A “monstruosidade” talvez esteja exatamente na presunção de alguns artistas que já chegaram a um certo patamar e que, por conta disso, podem descansar e desejar tudo que quiserem. “Esse parece ser o grande desvio”, argumenta Hugo, “acreditar que a realidade é puramente algo criado pela própria pessoa, que tudo é um ato criativo e que, portanto, a realidade dos outros pode ser negada e desprezada. Essa negação é perversa”.
Por fim, o valor estético de uma obra se sustenta por si só, indo além do processo de feitura e da pessoa à frente da realização? É possível dissociarmos uma coisa da outra? “‘Arts totum requirit hominem!’, a arte requer o homem inteiro. Isso já era dito na Idade Média para se referir ao fato de que a arte é produto do homem que a produz, assim como o homem é produzido por meio de sua arte”, contextualiza o psicólogo.
Logo, o valor estético demonstra a capacidade daquele conteúdo em ser contemplado, assim como as reverberações que esse lampejo do “todo” tem em animar a vida individual e a cultura local.

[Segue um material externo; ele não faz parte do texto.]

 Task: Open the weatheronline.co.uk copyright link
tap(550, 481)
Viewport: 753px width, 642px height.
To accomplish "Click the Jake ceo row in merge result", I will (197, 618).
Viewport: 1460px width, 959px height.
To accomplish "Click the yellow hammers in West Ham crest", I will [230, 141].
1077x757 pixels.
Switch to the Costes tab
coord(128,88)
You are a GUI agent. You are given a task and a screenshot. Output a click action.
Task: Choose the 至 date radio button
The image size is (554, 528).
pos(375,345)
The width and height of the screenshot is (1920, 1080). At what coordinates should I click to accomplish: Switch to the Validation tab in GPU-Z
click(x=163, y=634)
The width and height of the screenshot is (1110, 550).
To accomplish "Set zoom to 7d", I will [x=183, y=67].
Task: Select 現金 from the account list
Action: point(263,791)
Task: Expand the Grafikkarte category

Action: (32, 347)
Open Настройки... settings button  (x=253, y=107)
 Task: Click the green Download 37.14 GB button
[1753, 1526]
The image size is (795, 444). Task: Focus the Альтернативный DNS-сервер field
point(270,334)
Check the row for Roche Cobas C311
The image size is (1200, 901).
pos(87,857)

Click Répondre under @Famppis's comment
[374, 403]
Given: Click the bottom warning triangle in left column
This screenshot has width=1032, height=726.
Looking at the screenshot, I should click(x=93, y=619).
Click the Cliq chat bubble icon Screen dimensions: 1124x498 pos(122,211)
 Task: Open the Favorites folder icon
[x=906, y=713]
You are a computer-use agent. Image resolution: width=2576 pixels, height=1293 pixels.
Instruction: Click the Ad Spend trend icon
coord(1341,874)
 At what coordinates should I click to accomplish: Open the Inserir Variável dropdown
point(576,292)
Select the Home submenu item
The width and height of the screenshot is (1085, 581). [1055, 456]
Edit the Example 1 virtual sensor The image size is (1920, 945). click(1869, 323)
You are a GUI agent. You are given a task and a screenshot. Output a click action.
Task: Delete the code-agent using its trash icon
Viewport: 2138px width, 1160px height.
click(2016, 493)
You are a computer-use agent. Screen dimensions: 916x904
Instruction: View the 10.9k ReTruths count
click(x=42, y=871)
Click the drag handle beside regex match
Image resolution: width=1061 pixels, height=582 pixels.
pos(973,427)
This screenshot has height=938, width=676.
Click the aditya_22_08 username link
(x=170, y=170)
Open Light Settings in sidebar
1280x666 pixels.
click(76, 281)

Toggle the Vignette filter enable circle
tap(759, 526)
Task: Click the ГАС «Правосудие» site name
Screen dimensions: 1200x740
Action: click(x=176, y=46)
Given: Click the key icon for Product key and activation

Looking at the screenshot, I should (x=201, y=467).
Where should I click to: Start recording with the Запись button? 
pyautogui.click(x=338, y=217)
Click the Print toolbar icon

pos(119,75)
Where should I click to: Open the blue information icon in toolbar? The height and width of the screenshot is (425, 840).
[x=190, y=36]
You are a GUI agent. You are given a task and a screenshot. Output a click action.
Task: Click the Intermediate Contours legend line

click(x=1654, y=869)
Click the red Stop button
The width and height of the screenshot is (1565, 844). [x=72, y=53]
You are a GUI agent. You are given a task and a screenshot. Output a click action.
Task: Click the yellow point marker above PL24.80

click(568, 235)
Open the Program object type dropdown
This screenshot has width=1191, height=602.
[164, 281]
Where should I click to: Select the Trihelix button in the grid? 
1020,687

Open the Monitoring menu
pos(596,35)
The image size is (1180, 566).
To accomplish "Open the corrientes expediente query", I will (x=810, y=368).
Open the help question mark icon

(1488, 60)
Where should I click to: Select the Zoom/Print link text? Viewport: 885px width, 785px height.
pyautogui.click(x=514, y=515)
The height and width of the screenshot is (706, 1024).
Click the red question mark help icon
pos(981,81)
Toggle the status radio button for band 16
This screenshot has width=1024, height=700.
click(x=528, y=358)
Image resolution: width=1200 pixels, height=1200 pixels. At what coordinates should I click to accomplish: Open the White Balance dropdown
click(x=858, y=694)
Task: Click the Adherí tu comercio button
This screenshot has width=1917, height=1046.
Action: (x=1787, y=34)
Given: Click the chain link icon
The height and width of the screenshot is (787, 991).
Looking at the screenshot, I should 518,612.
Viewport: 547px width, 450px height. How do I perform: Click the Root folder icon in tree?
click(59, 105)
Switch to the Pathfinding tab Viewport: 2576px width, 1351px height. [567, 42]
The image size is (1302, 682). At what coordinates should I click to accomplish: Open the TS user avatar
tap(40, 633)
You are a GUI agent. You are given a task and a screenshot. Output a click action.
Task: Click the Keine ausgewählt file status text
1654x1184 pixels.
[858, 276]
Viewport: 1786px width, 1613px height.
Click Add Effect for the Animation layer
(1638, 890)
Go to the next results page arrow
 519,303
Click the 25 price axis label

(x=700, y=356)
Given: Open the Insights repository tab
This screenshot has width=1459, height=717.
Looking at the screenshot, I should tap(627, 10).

Quando algo é verdadeiro, se sustenta por si só. Quando algo é falso, eventualmente cai por terra de uma só vez.
Isso pode ser visto na explicação recente de Dumont sobre os motivos de ter em posse conteúdos de menores de idade, justificando que tudo não passava de uma pesquisa artística. A negação, a mentira, não se sustentaram.
“Algo parecido acontece dentro da prática clínica, onde pessoas com parafilia – frequentemente sob enorme sofrimento psíquico – não costumam procurar o suporte de profissionais de saúde mental, como o psiquiatra e o psicólogo. Ou muitas vezes, quando acompanhadas por tais profissionais, preferem esconder esse tema principal do sofrimento com medo de não conseguirem sustentar o peso dessa condição. Se você sofre ou conhece alguém com dificuldades parecidas, indique um profissional de saúde mental”.